Die hier stehenden amerikanischen Artikel aus 1959 (aus der US-AUDIO) sind teilweise sehr gewöhnungsbedürftig, weil sie erstens aus einer längst vergangenen Zeit stammen und zweitens, weil dort in den USA ganz "anders" gedacht wurde als bei uns in Old Germany oder in Europa.
Vergleichbar mit unseren deutschen Hifi-Magazinen etwa ab 1962 ist jedoch, daß auch diese Zeitschrift ihre Anzeigen- Kunden und -Leser (be- oder ab- ?) werben mußte. - Weiterhin sind die Dimensionen des amerikanischen Kontinents mit den unseren hier in Europa nicht vergleichbar. - Ein Redaktions-"Trip" von New York nach Los Angeles oder gar in die Wüste nach Las-Vegas zu einer der Audio- "Shows" war - auch mit dem Flugzeug - immer noch eine Weltreise. Und jede Ausstellung oder "Messe" wurde als "Show" deklariert. Und natürlich, in USA musste alles "Show" sein, um beim Publikum einige Aufmerksamkeit zu erzeugen.

Vorbemerkung aus 2019

Nach dem chronologischen Durchblättern der US-AUDIO ab 1959 ist mir aufgefallen, einige Hersteller haben "die Nachtigall trapsen" gehört - das sind diese komischen neuen Transistoren, die alles viel einfacher machen (sollen oder werden). Andere haben die Warnsignale (noch) nicht gehört oder (bislang) einfach ignoriert oder nicht wahrnehmen wollen ! Die großen Röhrenhersteller hatten so gut wie keine Chance, umzusatteln bzw. ihre Produktion von Vakuum-Röhren auf Transistoren umzustellen. Das war eine völlig andere Technik.

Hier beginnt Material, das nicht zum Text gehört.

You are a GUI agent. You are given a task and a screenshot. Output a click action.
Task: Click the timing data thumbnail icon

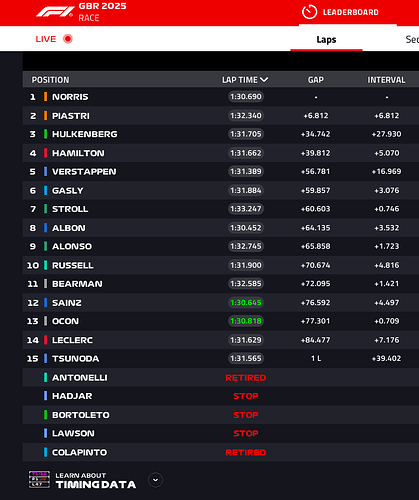click(39, 480)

Ein entferntes Beispiel (für solch einen brachiale Umstellung der Produktion) ist die New Yorker Firma Audio Devices, die in 1945 gigantische Mengen an Schallplatten - also Schellack-Rohlingen - hergestellt hatte und damit quasi der Marktführer in den USA war. Dann kamen Ende 1945 die Kriegsheimkehrer aus Old Germany und hatten diese geheimnisvollen Magnetophone im Gepäck. Diese Dinger konnten auf solch komischen braunen Plastik- oder Papier-Steifen die Musik ganz erheblich besser speichern als auf allen bis dahin bekannten Platten. Es ging von nun an ums Ganze, also entweder mitmachen oder verhungern. AUDIO DEVICES entwickelte sich zu einem der großen US -Magnetbandhersteller, sicher mit vielen Schmerzen, aber absolut "alternativlos".

Zurück zu den Röhrenherstellern : Diese bewarben nun mit großer Akribie ihre Produkte ganzseitig, denn sie hatten mit Sicherheit den Umschwung zu dieser neuen Technik direkt vor Augen gehabt. Nun hat der Autor Mitchell mal die dicken Endröhren bezüglich der wirklichen erzielbaren Leistung verglichen und in Tabellen präsentiert.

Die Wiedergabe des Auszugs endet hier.